Felicidad cosía junto a la radio. En el cuarto de baño, las melodías, los ruidos y las voces de la emisión se indistinguían. Resultaba inconcebible haber imaginado morena a Isabel. Dentro de unos meses, podría recordar sus facciones aun sin cerrar los ojos. Pero deseaba también conservar la primera imagen que de ella había recibido. Siempre le había gustado atesorar las ciudades o los rostros en sus primeras presencias, faltos de habitualidad, para retrotraer el pasado con un simple recuerdo visual.

Al salir del cuarto de baño, oyó a Leopoldo en el otro extremo de la casa y vio a Carmen, que frotaba con una gamuza el picaporte de una puerta. Carmen se volvió.

—¿Quiere usted merendar?

Gregorio terminó de anudarse el cordón del albornoz y levantó la vista.

—Se va a reír usted.

—¿Por qué?

—Porque me gustaría merendar un poco de pan y una onza de chocolate.

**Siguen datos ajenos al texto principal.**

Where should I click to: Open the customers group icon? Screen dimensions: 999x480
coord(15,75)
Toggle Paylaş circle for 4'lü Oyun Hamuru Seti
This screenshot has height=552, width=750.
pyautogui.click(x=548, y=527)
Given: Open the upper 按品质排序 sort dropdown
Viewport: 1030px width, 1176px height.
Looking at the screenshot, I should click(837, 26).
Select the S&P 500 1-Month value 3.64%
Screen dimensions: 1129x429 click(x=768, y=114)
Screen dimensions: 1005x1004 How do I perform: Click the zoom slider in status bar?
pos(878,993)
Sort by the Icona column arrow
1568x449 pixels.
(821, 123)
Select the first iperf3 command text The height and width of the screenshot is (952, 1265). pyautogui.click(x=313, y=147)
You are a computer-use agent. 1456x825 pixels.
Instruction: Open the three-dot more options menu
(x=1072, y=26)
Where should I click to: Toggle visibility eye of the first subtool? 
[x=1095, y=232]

La sonrisa conglomeró las arrugas de sus párpados.

—A mí también me gusta mucho el pan y el chocolate.

—¡Ahora voy, Leopoldo! —gritó Gregorio.

La voz de Leopoldo respondió al instante. Siguió a Carmen a la despensa y le señaló la cantidad de pan que deseaba.

—Y, ¿sólo va a merendar esto?

—Sólo.

—No ha comido usted mucho.

Bajo la tela negra del uniforme, a Carmen se le pronunciaban, triangulares, los pechos. Apartó la mirada de Gregorio y volvió a frotar el picaporte. Gregorio buscó a Leopoldo.

—¿Qué hay?

Estaba sentado en el centro del diván, con las piernas estiradas y separadas, en mangas de camisa, los ojos semicerrados bajo el ceño fruncido. Gregorio colgó la americana de Leopoldo del respaldo de una silla y montó una pierna en el borde de la mesa del despacho.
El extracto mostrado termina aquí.